I use the term Hitler Millennium to suggest the direction and extent of what I see coming.  That's as close as I can get, and it is extreme in order to suggest that we are entering a period of extremes (and not simply extreme rhetoric), and it is best to err on the side of anticipating worse consequences than actually occur, rather than try to normalize and excuse events and actions that are by their nature and historical context extreme.  There is precedent for that attempt to deny and normalize, at least, in Germany of the 1930s.

The world may go completely to hell this year, but it may take a little longer.  Still, the UK is in almost as bad a shape as the US, and Germany is teetering.  (All this at a time of great prosperity and wealth, with relatively healthy populations.  None of which is guaranteed to last.)

The US is likely to see regression that goes beyond reversing progress and changes made in the past 8 years, or 50 years, to the past 75 years and beyond.  There is no precedent for that.

Perhaps it is worthwhile to realize that this perfect storm is composed of elements that we've been well aware have existed for some time.  Covert racism has been festering for decades, probably since it became culturally suspect to be overt.
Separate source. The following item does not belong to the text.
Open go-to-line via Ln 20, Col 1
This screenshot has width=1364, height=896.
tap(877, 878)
And while some see this as the revolt of an undervalued working class, it bears much more the hallmarks of the continuing revolt of the very rich, in unholy alliance with the political scum of the earth.

Some may hark back well into the previous century, to the conspiracies of power expressed, for example, in Pynchon's Gravity's Rainbow (which I have recently actually and finally completed reading.)  I've recently been re-reading Jim Harrison's 1998 novel The Road Home. One of its narrators, a 29 year old man and confessed nomad whose study and solace is the natural world, nevertheless makes these comments:

"...part of the Republican trance that required of the poor only that they behave and keep out of the way of the money-making possibilities.  The whole country had apparently become comfortable with the greed frenzy of its top one percent."
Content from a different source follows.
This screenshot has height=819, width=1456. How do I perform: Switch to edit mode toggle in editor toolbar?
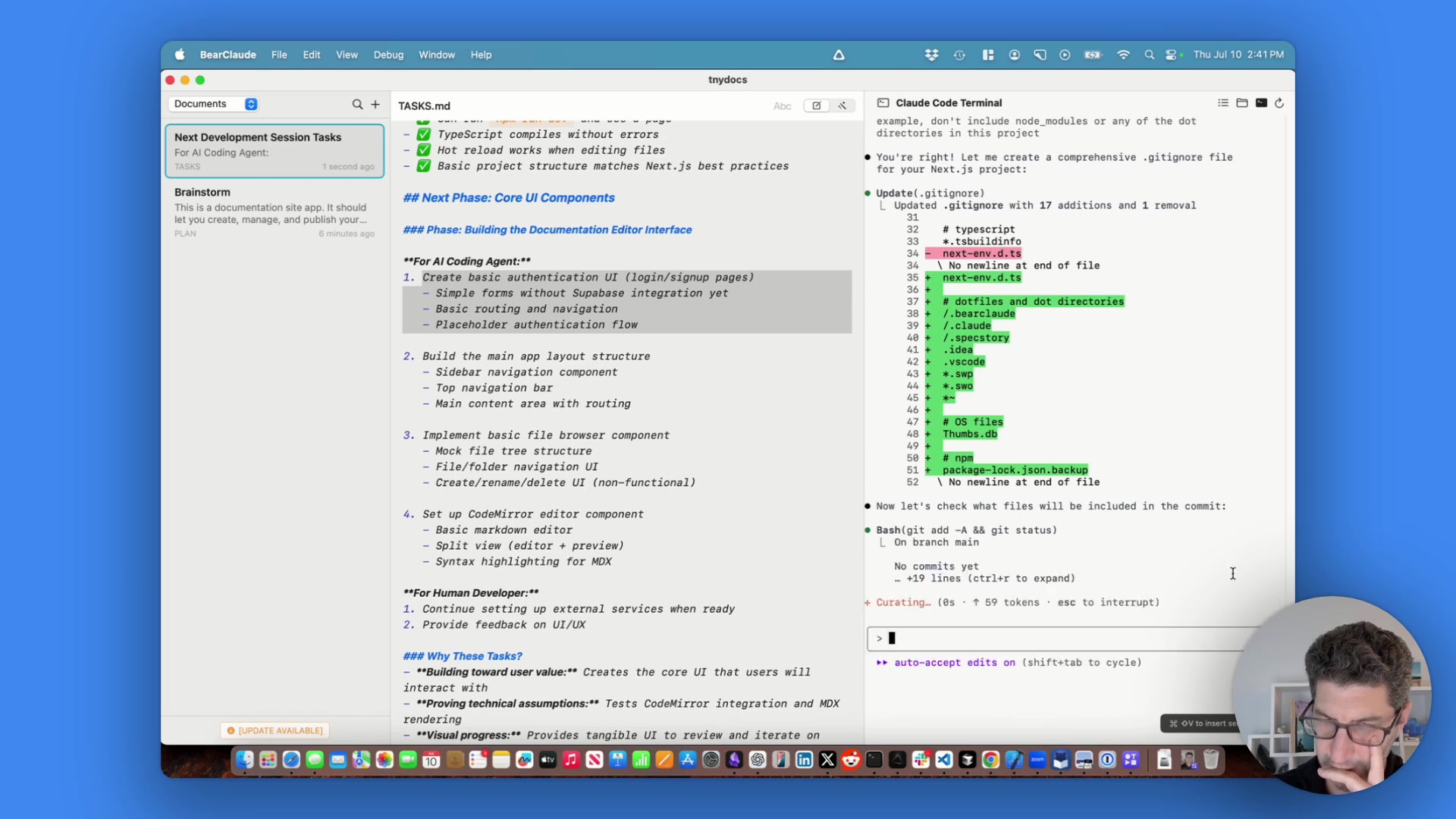(817, 106)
This is 1998, with the "one percent" rhetoric of 2012.  And more to the point:

"The rich and the upper middle class were now seething with resentment over protecting their position and were demanding an enforceable mono-ethic which was gradually turning the country into a fascist Disneyland."
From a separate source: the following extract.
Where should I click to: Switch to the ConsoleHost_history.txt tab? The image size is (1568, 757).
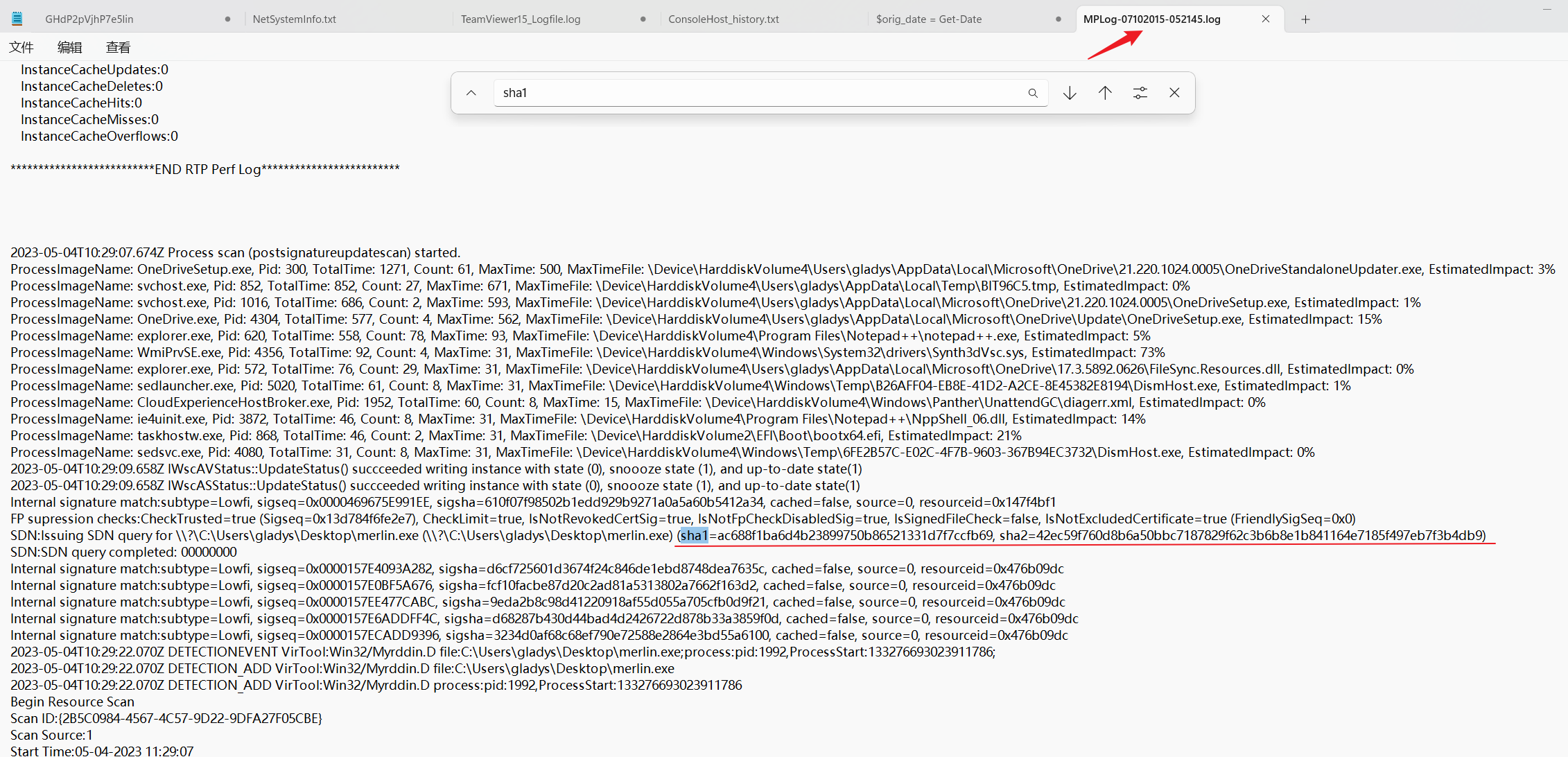click(724, 19)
I wouldn't lay that at the feet of Walt Disney, a better and more complex visionary than many credit him, but what the term "Disneyland" suggests is clear enough in this context.  And now there's no more "gradually" about it.  We're about to get a fascist reality show.  Produced chiefly by fossil fuel wealth.

People are frightened--especially people of color, Muslims, women, people whose health depends on Obamacare.   The effect on the planet I'll leave for another time, but the short version is that whatever chance civilization had to survive the climate crisis relatively intact may well be gone as a result of what begins on January 20.

 We'll see if large numbers, or even a few, actually employ the tools of resistance being talked about, and if they have any effect, and what people will do if these efforts don't immediately change things.  It's a long game, with lots of unknowns.   It seems more than possible that 12 months from now--or 24 or 36--people won't recognize what things were like, what they themselves were like, on this New Year's day of 2017.

The apocalypse as a time of revelation is embedded in the word.  We will learn much about ourselves, individually and collectively. The stakes are highest for the young, and there are jobs to be done, jobs of hope enacted in the present.  There are lives to be lived, for however long they last.  As a wise old friend wrote to me recently, "My life has taught me that resistance starts with endurance."

As for this blog, it will be around for the rest of the Obama presidency.  By that time, maybe something else.  But my resolution not to dwell on political commentary doesn't mean I won't have anything to say.